(Pixel coordinate grounding data)
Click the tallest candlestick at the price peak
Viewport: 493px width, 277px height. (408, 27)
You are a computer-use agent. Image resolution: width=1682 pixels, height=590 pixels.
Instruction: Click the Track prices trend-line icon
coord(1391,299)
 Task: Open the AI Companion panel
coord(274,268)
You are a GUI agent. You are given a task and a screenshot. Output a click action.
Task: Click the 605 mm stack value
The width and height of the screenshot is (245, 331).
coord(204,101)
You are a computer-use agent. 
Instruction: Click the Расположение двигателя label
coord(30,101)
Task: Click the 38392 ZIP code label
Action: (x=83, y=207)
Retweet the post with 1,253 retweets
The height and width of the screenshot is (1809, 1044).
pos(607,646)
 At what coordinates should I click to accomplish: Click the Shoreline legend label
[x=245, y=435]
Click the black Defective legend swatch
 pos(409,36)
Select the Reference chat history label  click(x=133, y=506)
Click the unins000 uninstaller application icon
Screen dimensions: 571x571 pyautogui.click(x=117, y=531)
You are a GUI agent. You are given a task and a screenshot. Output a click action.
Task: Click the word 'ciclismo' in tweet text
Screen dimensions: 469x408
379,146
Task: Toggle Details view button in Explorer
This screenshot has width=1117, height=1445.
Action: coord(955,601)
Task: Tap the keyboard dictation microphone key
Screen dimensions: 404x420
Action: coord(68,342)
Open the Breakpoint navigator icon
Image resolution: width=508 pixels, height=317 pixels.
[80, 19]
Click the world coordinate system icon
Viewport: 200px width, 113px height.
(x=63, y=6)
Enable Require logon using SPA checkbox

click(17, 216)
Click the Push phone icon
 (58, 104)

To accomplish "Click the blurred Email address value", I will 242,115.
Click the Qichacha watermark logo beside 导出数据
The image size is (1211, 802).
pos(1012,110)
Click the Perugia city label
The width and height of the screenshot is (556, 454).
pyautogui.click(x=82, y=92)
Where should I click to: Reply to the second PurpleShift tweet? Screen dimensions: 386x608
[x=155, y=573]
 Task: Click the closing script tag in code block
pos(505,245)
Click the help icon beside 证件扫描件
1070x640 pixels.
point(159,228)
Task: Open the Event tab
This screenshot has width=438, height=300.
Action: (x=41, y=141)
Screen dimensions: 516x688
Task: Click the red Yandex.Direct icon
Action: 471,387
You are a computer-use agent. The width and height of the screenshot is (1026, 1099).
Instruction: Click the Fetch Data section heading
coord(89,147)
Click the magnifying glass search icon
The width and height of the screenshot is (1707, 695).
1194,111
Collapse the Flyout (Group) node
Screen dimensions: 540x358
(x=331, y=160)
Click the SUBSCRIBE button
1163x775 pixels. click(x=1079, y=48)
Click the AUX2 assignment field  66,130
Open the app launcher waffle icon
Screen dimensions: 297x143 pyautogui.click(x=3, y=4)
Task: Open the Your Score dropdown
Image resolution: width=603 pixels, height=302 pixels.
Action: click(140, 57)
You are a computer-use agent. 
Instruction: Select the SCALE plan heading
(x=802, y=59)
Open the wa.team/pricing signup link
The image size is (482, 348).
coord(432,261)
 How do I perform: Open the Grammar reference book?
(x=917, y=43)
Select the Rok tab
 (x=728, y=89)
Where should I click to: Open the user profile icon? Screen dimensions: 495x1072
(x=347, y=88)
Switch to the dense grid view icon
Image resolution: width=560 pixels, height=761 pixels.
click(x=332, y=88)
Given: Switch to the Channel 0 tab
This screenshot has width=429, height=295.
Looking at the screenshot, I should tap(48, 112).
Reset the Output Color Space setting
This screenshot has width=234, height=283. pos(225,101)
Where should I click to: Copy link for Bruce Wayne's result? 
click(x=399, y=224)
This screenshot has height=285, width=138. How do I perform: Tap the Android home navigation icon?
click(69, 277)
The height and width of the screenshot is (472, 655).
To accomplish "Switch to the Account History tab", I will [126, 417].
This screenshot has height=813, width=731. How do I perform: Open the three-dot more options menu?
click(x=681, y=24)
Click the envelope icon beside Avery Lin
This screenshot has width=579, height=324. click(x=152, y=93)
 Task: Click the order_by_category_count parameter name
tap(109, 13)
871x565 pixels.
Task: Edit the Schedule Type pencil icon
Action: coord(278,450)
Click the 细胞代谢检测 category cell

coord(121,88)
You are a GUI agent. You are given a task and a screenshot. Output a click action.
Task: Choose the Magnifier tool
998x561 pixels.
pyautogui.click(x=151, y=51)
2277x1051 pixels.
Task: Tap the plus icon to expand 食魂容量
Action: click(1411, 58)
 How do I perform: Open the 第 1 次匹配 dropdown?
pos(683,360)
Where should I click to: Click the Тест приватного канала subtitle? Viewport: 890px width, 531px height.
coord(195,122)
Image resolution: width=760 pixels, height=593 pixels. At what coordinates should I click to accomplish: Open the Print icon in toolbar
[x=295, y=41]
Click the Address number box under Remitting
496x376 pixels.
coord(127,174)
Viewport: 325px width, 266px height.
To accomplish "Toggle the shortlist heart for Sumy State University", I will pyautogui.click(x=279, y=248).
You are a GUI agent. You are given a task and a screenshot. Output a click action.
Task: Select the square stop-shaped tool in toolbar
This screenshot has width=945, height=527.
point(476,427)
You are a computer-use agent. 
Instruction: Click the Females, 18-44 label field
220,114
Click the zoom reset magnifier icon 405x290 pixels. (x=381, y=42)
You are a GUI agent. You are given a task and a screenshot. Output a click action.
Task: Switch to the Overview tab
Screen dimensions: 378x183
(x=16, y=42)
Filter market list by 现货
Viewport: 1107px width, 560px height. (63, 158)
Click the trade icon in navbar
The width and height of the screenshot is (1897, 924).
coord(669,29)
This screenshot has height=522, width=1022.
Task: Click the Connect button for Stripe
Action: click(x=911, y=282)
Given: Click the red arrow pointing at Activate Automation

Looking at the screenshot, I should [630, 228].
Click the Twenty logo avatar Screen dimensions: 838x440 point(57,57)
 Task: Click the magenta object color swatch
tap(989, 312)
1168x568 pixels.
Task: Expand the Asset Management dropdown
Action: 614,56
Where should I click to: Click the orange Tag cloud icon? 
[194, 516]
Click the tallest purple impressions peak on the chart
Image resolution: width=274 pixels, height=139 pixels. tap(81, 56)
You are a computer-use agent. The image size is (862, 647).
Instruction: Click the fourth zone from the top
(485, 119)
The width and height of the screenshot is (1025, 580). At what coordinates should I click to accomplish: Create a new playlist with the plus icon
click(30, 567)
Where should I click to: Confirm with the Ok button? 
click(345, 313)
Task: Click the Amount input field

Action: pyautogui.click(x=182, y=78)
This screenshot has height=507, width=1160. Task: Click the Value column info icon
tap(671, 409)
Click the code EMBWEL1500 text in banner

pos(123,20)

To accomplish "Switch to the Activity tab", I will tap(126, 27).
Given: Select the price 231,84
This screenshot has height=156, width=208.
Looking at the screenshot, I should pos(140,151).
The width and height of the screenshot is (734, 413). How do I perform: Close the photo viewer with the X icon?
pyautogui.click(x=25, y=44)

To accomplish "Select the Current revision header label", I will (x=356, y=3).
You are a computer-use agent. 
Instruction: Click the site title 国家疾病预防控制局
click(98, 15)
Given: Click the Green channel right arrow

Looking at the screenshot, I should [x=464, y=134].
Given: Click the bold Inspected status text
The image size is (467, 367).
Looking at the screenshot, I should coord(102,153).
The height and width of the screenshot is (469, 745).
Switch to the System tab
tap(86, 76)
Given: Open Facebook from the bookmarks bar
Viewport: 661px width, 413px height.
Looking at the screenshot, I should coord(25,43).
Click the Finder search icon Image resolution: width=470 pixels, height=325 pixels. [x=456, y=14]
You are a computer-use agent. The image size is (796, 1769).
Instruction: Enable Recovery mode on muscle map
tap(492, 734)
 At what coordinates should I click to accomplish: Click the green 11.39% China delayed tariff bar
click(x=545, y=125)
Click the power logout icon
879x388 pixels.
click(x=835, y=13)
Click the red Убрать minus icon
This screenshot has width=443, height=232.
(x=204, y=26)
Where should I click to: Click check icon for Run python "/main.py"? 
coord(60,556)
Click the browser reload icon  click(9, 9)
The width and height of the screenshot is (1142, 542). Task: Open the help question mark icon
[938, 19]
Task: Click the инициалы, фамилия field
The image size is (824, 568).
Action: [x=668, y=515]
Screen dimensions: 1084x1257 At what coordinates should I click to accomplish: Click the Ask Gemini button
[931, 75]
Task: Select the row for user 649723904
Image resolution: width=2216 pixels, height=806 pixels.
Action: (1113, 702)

## Aim of the task
Give back, word for word, only the lines above from the line holding "Viewport: 325px width, 266px height." to the line holding "You are a computer-use agent. The image size is (862, 647).", both included.

## Answer box
Viewport: 325px width, 266px height.
To accomplish "Toggle the shortlist heart for Sumy State University", I will pyautogui.click(x=279, y=248).
You are a GUI agent. You are given a task and a screenshot. Output a click action.
Task: Select the square stop-shaped tool in toolbar
This screenshot has width=945, height=527.
point(476,427)
You are a computer-use agent. 
Instruction: Click the Females, 18-44 label field
220,114
Click the zoom reset magnifier icon 405x290 pixels. (x=381, y=42)
You are a GUI agent. You are given a task and a screenshot. Output a click action.
Task: Switch to the Overview tab
Screen dimensions: 378x183
(x=16, y=42)
Filter market list by 现货
Viewport: 1107px width, 560px height. (63, 158)
Click the trade icon in navbar
The width and height of the screenshot is (1897, 924).
coord(669,29)
This screenshot has height=522, width=1022.
Task: Click the Connect button for Stripe
Action: click(x=911, y=282)
Given: Click the red arrow pointing at Activate Automation

Looking at the screenshot, I should [630, 228].
Click the Twenty logo avatar Screen dimensions: 838x440 point(57,57)
 Task: Click the magenta object color swatch
tap(989, 312)
1168x568 pixels.
Task: Expand the Asset Management dropdown
Action: 614,56
Where should I click to: Click the orange Tag cloud icon? 
[194, 516]
Click the tallest purple impressions peak on the chart
Image resolution: width=274 pixels, height=139 pixels. tap(81, 56)
You are a computer-use agent. The image size is (862, 647).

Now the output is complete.